I probably wouldn't go international for painted stuff. It's too risky getting it through customs. As an example of the fun things customs can do, I once ordered two Monogram 1/48 Hind helicopters. These were new, so originally had shrinkwrap. When I got them, they didn't.

Fine. Maybe they thought I was smuggling drugs or something and wanted a peek. The sprues are bagged in clear, so they would be able to see all contents. All cool, right? Well I don't know what they were looking for or if I got somebody just about to quit, but they absolutely mangled those contents - and then charged me $15 for the privelege of having them break my stuff.

Second, in addition to damage risk, with the current eBay rules and their push to practically be Paypal-only, you're completely responsible for delivery. This either means you have to charge insane shipping for good tracking options (which will kill your international sales) or absorb all risk (which includes people who get it, say they didn't, and wind up with a free painted miniature at your expense).
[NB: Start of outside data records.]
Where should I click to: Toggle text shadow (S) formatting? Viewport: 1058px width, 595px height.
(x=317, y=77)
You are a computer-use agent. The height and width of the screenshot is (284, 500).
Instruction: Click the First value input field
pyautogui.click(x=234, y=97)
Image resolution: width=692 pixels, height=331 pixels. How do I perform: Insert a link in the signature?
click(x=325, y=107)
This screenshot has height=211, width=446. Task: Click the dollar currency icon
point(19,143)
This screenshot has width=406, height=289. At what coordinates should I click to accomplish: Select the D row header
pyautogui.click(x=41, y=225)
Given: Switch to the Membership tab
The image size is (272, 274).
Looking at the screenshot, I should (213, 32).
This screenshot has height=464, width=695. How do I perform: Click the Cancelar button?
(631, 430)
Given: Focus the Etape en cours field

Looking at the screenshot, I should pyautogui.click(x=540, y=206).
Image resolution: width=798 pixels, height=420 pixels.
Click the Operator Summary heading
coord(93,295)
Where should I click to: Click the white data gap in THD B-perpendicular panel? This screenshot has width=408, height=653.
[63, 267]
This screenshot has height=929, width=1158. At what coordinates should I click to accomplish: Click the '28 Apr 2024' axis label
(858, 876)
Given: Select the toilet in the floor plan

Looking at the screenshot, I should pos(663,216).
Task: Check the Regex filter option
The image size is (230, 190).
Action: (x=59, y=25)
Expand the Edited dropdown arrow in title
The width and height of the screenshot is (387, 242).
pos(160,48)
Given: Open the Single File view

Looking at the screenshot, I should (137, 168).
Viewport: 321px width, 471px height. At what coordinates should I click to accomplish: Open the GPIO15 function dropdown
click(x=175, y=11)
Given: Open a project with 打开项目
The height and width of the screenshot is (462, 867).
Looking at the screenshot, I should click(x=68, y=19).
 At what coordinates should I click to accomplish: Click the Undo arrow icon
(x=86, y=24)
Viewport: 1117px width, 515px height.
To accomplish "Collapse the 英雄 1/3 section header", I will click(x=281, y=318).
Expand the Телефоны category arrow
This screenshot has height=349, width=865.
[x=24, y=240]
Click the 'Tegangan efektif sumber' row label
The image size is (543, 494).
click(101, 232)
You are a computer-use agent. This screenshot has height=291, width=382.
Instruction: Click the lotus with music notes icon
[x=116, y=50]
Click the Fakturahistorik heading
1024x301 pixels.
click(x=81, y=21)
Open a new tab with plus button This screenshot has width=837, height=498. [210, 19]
Not worth it, unless you have a reason to trust the person because you know them from another forum or something. For something like this, you won't likely pick up more sales to offset the increased risk - and I know firsthand that the mini categories on eBay have been rampant with international deadbeats pulling the "free stuff" scam. I have to grovel, beg, and provide a sheet of references to get an exception on shipping (but nobody's had cause to complain about granting it yet because I'm so gosh-durn lovable).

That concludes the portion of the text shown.